# Ims or Vst baskets with Sage Grinder Pro



## Asgross (Jun 14, 2015)

Since switching to an Ims basket ( last Wednesday) from a cheap generic basket my sage grinder pro could not seem to grind fine enough......

Until it broke !

Sage are replacing the grinder with a new one ( credit to them straight swap my broken one for a new boxed one)

I just wondered if my grinder was already mal functioning and that's why it couldn't grind find enough for the new Ims basket or if sage grinders will never be able to grind fine enough for Ims or Vst baskets

Thanks


----------



## jlarkin (Apr 26, 2015)

Should grind fine enough, probably, I found it got quite clumpy so needed some twiddling and that annoyed me enough to move it on. Others have had them and been happy.

What machine is it being used with?


----------



## Asgross (Jun 14, 2015)

A gaggia classic and the sage was fine with a non branded basket

But I changed to Ims and it seemed to run much faster - too fast,

I couldn't get the grind fine enough on the finest setting !( I know the sage has its detractors- but it was ok before) And then the grinder broke

So I don't know if it's a problem that sage grinder pro and its is not upto using with a Ims basket or is it my sage was already breaking.

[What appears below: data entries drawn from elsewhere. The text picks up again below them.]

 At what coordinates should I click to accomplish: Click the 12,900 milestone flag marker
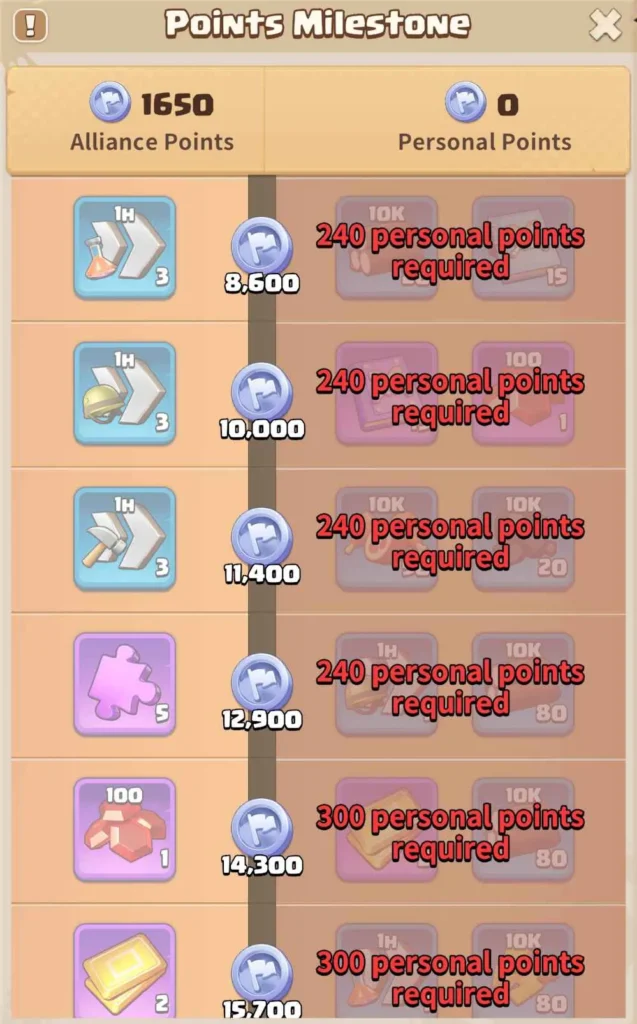pyautogui.click(x=262, y=682)
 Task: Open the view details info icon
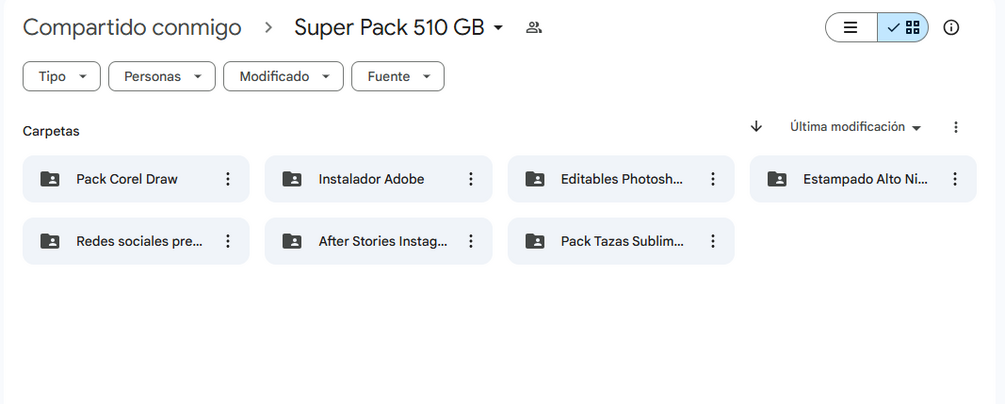coord(951,28)
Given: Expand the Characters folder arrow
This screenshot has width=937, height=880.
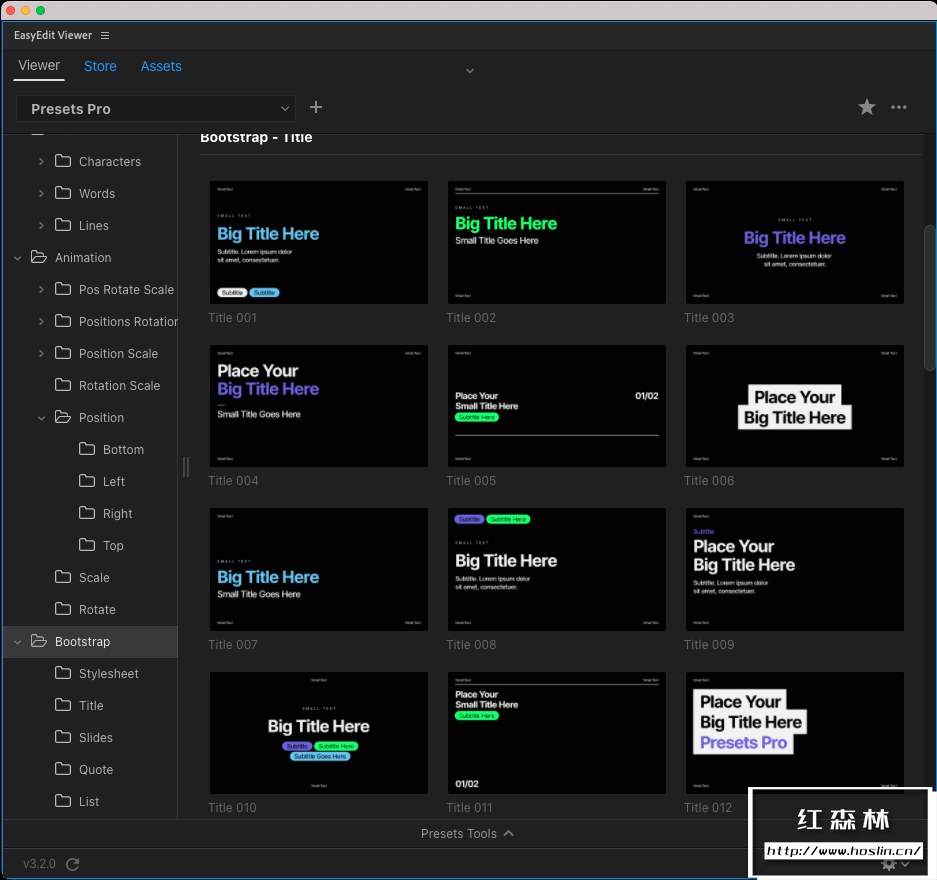Looking at the screenshot, I should click(41, 162).
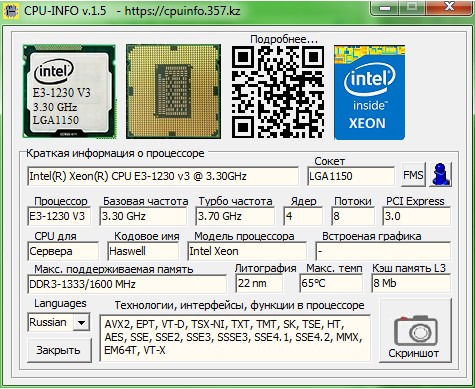
Task: Click the technologies list text box
Action: click(235, 338)
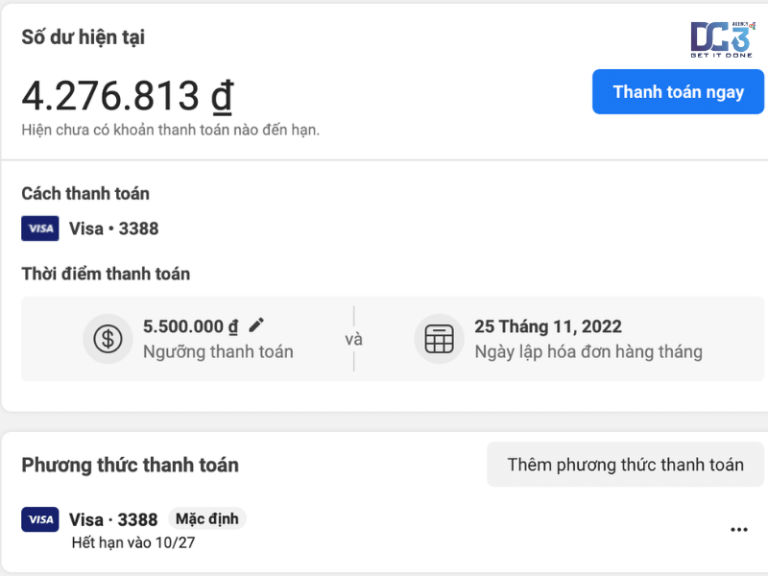Click the Visa logo in Phương thức thanh toán
The height and width of the screenshot is (576, 768).
(x=40, y=520)

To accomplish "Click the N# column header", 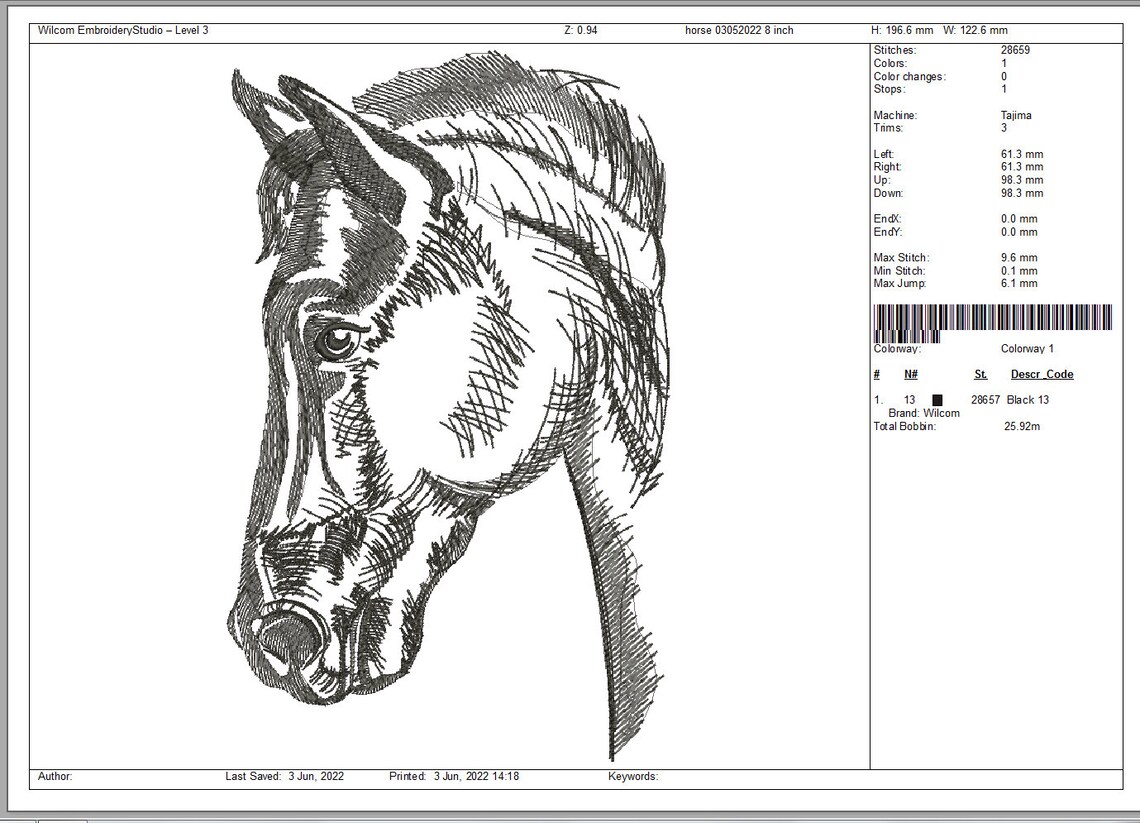I will click(x=910, y=374).
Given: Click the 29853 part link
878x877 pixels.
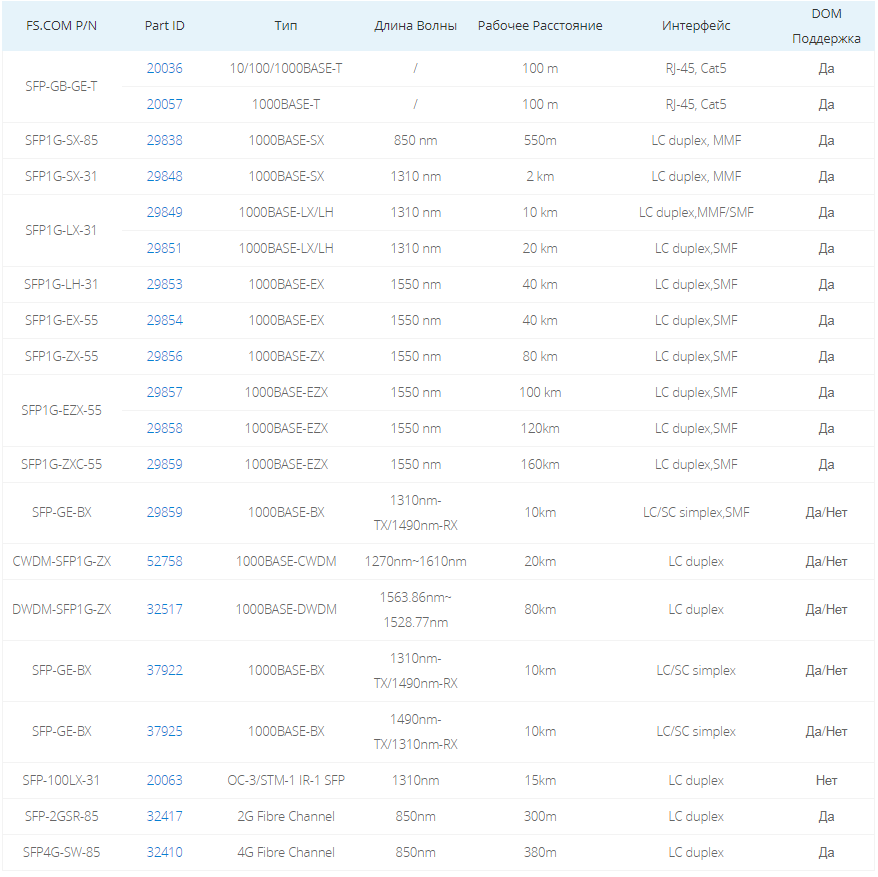Looking at the screenshot, I should [164, 284].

Sage are sending me a new grinder tomorrow and I'm looking for confirmation that others successfully use Ims and vst for espresso

If it's too much for the sage


----------



## jlarkin (Apr 26, 2015)

Asgross said:


> I'm looking for confirmation that others successfully use Ims and vst for espresso
> 
> If it's too much for the sage


That's what I was answering I used it with a VST. It clumped but would grind finely enough.

IMO the machine will have an impact on how finely you have to grind, so it might affect what others tell you to know it's with a Classic. Also the type of bean, some seem to need a finer grind.

The VST has more holes then most stock baskets so does usually require a finer grind, can't speak to the IMS one


----------



## Asgross (Jun 14, 2015)

Thanks -your answer is helpful.

Do you recall approximately what grind setting number you were grinding on for vst basket - I'm just wondering if you were grinding with the sage close to it max capacity

Just before my sage packed up it was at its max and still not find enough - could have been the fault ?


----------



## jlarkin (Apr 26, 2015)

Asgross said:


> Thanks -your answer is helpful.
> 
> Do you recall approximately what grind setting number you were grinding on for vst basket - I'm just wondering if you were grinding with the sage close to it max capacity
> 
> Just before my sage packed up it was at its max and still not find enough - could have been the fault ?


I know that I never went to the lowest setting, think lowest I got was about 6 or 8 but it was a while ago.

If it was 15g basket and you have it could try 18g basket for instance because more coffee helps give a bit more resistance to slow it down. Hopefully the new one will just work though . Otherwise see how much you can up the dose in the basket because that can also have similar effect


----------



## Asgross (Jun 14, 2015)

Good advice

I've been trying 16- 17g into a Ims 16-22g basket

I'll try bigger dose

Thanks


----------



## jlarkin (Apr 26, 2015)

No worries, yes higher dose can have pretty good effect. Sounds like you should have some room to play with in that one.


----------



## Asgross (Jun 14, 2015)

Grinder arrived

Smokey barns Ethiopian beans, 18g dose produced lovely shot in 35 secs with the grinder on 11, so plenty of room to grind finer

I'll get a smaller ims and play about with doses etc

Thanks again


----------



## jlarkin (Apr 26, 2015)

Good news, glad to hear that seems better with the replacement grinder.


----------



## fluffles (Sep 4, 2012)

The IMS baskets have a much wider "suggested" dose than VST (don't know why this is), in your case I think heading towards the top stated capacity is probably the best


----------